> _Exercise prompt_:
The output must be the line with "ФИНАНСЫ (123, 365)" and every following line to the end of the material, exactly as they appear, and nothing else.

> _Records to use_:

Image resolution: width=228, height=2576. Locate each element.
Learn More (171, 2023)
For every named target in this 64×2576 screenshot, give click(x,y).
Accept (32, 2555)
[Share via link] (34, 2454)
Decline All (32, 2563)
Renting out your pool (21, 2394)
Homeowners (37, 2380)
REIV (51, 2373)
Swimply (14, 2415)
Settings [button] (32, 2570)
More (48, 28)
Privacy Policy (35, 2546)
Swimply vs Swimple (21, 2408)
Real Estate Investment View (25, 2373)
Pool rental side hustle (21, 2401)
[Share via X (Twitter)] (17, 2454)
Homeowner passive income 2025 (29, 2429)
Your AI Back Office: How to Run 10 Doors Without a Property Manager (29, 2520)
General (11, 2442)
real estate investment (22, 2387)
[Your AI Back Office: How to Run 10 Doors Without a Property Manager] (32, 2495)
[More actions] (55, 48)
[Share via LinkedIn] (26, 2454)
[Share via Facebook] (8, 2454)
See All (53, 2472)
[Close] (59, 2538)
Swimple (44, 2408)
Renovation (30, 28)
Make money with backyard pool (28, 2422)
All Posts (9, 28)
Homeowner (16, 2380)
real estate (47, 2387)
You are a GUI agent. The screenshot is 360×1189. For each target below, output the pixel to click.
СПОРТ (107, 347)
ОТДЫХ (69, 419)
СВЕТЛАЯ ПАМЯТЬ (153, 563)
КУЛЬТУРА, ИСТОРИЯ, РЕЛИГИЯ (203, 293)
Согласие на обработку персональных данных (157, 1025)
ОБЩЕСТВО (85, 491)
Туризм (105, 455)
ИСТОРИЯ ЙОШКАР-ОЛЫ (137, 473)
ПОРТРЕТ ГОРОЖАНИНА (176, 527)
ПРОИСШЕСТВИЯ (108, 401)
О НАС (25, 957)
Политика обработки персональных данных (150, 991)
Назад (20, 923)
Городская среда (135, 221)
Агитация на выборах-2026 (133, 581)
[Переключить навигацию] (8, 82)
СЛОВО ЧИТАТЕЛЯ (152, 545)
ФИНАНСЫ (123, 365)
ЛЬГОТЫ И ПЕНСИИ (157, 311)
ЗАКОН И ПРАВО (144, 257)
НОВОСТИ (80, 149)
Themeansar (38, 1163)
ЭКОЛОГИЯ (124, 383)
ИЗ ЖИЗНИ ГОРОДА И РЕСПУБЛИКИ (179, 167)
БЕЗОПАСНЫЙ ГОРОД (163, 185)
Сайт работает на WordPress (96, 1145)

> _Task result_:
ФИНАНСЫ (123, 365)
ЛЬГОТЫ И ПЕНСИИ (157, 311)
ЗАКОН И ПРАВО (144, 257)
НОВОСТИ (80, 149)
Themeansar (38, 1163)
ЭКОЛОГИЯ (124, 383)
ИЗ ЖИЗНИ ГОРОДА И РЕСПУБЛИКИ (179, 167)
БЕЗОПАСНЫЙ ГОРОД (163, 185)
Сайт работает на WordPress (96, 1145)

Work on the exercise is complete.